/---

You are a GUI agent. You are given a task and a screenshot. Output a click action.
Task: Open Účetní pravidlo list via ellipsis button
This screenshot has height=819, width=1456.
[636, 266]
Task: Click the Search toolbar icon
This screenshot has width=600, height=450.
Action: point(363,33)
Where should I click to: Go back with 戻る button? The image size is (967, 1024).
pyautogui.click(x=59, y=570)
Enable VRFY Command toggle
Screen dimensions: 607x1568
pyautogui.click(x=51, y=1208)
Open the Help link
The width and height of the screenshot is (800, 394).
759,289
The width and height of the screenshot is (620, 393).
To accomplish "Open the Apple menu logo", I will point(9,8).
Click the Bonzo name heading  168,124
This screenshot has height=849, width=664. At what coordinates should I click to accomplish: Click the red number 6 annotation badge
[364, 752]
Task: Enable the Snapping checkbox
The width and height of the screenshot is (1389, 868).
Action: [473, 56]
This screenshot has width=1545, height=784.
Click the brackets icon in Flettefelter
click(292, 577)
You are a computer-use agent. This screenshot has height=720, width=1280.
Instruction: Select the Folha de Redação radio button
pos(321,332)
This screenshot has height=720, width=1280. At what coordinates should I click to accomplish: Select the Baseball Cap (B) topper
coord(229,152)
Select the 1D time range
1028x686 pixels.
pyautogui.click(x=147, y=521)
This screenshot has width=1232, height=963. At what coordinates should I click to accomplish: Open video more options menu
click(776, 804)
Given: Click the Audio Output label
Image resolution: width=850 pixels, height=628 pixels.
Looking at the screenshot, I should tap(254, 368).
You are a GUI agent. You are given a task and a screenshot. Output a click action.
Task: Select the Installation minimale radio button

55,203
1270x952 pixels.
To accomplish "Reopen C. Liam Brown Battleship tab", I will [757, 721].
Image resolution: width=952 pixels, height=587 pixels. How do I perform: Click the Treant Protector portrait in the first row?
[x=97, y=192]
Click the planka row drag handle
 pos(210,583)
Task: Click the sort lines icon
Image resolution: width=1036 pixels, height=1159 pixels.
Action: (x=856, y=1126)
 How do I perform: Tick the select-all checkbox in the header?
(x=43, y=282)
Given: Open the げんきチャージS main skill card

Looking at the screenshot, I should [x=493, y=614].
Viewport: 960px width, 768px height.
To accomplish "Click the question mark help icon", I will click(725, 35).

\---

* **Exercise goal**
Return the lines of the records exactly as they appear, beginning at the line that contains "1270x952 pixels." and continuing through the end of the records.

* **In response**
1270x952 pixels.
To accomplish "Reopen C. Liam Brown Battleship tab", I will [757, 721].
Image resolution: width=952 pixels, height=587 pixels. How do I perform: Click the Treant Protector portrait in the first row?
[x=97, y=192]
Click the planka row drag handle
 pos(210,583)
Task: Click the sort lines icon
Image resolution: width=1036 pixels, height=1159 pixels.
Action: (x=856, y=1126)
 How do I perform: Tick the select-all checkbox in the header?
(x=43, y=282)
Given: Open the げんきチャージS main skill card

Looking at the screenshot, I should [x=493, y=614].
Viewport: 960px width, 768px height.
To accomplish "Click the question mark help icon", I will click(725, 35).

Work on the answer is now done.